Task prompt:
Write out the passage of the article on university earnings returns from "Research indicates which" to "do not graduate.", word for word.

Extracted text:
Research indicates which universities offer greatest return
A report suggests graduating from university increases average earnings at age 29 by 28% for women and 8% for men.
Studying maths at Oxford is the course and institution combination that gives women graduates the greatest earnings return.
For men the top pairing is an economics degree at the University of Bristol, with them seeing an average return of more than three times as much.
A report, commissioned by the Department for Education (DfE), suggests graduating from university increases average earnings at age 29 by 28% for women and 8% for men.
Women who study maths at Oxford are likely to see a return almost four times greater (270%) than those who do not graduate.
Studying an economics degree at the University of Bristol would see a return of 179% for men, the research suggests.
The combination with the worst return for men is studying philosophy at the University of Sussex (-73%), and for women it is computing at the University of Westminster (-66%).
Overall the university offering the greatest returns for both men and women is the London School of Economics with 99% and 62% respectively.
According to the data, the institution with the worst returns for women is the University of Bolton at -10%, and for men it is Leeds City at -22%.
The report indicates that decisions about what and where to study are potentially more important than choosing whether to attend higher education.
Conducted by the Institute for Fiscal Studies (IFS), it reveals the same course will not result in the same earnings potential, with the outcome depending on where it was studied.
According to the data, every subject for men, and most subjects for women, have at least one institution that offers a negative return, and one with a positive return.
For women there were no subjects that reduced early career earnings on average.
Studying medicine and economics at higher education increases the average earnings of a man by 24% and 33% respectively, and by 75% and 61% respectively for women.
While being enrolled on a creative arts course provides the lowest earnings return for both men and women at -14% and 9%.
However the research looks at PAYE earnings and does not consider self-employed graduates.
The report suggests that male and female students who attend the top 10 returning universities earn at least 26% and 40% more, respectively, than those who do not.
Longitudinal Education Outcomes (LEO) are used to provide estimates of the relative earnings and employment returns to different degrees, looking at nearly 1,400 courses.
The data only looks at earnings up to the age of 29 and does not account for changes later on such as career breaks for families.
Universities minister Sam Gyimah said: “This data is incredibly powerful in terms of showing us what is actually going on in terms of courses, institutions and the financial return.
“It is also clear from the analysis that there are a clutch of courses at certain universities which are not delivering the financial outcomes for students.
“Where this leads to is to have a relentless focus on quality, and that is something that the Office for Students has a significant role to play in.”
Chris Belfield, co-author of the report and a research economist at IFS, said: “The share of young people going to university has increased rapidly in recent years, leading to more people with lower prior attainment and without science or maths A-levels attending higher education.
“This has led to particular interest in the returns for this group of students.
“We find that going to HE has only a small impact on the early-career earnings of men in this group.
“This is because they are more likely to take lower-return subjects and attend less prestigious institutions, and even when they study the same subject or attend the same institution, they appear to benefit less than their higher prior attainment peers.
“However, there are options for these students that do yield good positive returns: computer science and business degrees, for example, accept large numbers of lower prior attainment students, and have a big positive impact on their early-career earnings.”

Extracted data:
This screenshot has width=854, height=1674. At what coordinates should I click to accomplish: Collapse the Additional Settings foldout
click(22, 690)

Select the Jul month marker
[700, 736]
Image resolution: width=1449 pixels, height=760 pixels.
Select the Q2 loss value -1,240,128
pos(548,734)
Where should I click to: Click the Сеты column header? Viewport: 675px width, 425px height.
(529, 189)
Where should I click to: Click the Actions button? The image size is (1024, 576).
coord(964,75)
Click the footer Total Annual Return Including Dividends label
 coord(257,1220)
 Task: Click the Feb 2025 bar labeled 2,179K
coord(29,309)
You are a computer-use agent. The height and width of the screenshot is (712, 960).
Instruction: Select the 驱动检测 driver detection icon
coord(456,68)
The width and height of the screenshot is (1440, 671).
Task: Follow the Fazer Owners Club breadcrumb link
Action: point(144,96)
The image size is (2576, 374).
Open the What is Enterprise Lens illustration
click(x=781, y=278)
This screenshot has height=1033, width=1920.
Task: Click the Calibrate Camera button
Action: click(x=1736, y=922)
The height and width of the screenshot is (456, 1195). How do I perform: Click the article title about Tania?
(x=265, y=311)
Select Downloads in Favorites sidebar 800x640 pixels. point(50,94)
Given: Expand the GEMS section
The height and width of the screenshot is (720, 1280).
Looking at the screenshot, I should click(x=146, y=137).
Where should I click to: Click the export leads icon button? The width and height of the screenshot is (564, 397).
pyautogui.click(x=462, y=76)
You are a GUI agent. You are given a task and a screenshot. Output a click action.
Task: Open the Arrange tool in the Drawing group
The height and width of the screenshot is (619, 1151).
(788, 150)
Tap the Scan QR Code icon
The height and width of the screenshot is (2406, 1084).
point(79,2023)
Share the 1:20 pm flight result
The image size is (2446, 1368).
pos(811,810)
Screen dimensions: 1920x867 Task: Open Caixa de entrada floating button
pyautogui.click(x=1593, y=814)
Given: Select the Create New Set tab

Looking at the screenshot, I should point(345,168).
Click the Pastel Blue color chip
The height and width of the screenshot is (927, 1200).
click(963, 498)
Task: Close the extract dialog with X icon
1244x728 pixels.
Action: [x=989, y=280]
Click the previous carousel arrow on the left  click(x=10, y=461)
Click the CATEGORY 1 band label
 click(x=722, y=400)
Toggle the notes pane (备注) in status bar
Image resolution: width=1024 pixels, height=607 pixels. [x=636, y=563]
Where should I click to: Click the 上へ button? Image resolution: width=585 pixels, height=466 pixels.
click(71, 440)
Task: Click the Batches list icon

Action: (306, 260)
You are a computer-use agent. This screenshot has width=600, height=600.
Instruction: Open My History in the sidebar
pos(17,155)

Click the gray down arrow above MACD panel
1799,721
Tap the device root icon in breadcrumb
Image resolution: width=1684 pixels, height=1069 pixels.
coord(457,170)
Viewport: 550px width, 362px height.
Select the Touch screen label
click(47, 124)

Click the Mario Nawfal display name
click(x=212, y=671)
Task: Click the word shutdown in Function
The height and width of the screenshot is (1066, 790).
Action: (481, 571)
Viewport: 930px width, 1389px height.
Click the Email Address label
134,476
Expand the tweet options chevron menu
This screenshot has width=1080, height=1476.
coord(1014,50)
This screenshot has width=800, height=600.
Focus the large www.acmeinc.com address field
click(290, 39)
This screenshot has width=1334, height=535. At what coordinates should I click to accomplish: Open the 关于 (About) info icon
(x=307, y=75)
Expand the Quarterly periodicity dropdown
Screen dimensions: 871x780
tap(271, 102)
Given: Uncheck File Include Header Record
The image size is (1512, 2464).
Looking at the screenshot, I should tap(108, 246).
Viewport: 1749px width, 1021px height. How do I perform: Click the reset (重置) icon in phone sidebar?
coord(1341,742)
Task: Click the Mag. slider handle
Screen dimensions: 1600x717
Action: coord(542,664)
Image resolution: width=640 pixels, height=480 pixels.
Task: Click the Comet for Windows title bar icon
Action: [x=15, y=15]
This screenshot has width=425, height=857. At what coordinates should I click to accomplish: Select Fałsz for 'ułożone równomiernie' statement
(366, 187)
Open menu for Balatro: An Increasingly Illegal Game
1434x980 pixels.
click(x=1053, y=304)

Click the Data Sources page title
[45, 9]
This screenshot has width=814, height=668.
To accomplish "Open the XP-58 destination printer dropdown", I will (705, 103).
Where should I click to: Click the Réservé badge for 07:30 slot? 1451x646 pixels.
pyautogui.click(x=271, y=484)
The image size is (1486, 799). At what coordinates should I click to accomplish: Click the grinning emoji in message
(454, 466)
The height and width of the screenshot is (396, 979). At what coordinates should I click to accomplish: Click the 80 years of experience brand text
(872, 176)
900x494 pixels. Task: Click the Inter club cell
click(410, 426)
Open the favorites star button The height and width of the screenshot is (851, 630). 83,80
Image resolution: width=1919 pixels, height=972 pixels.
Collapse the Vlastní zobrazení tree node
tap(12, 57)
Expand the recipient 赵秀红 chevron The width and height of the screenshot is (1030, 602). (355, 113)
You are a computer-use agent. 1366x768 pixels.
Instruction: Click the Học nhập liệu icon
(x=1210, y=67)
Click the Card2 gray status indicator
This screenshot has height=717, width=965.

Solution for this problem:
Research indicates which universities offer greatest return
A report suggests graduating from university increases average earnings at age 29 by 28% for women and 8% for men.
Studying maths at Oxford is the course and institution combination that gives women graduates the greatest earnings return.
For men the top pairing is an economics degree at the University of Bristol, with them seeing an average return of more than three times as much.
A report, commissioned by the Department for Education (DfE), suggests graduating from university increases average earnings at age 29 by 28% for women and 8% for men.
Women who study maths at Oxford are likely to see a return almost four times greater (270%) than those who do not graduate.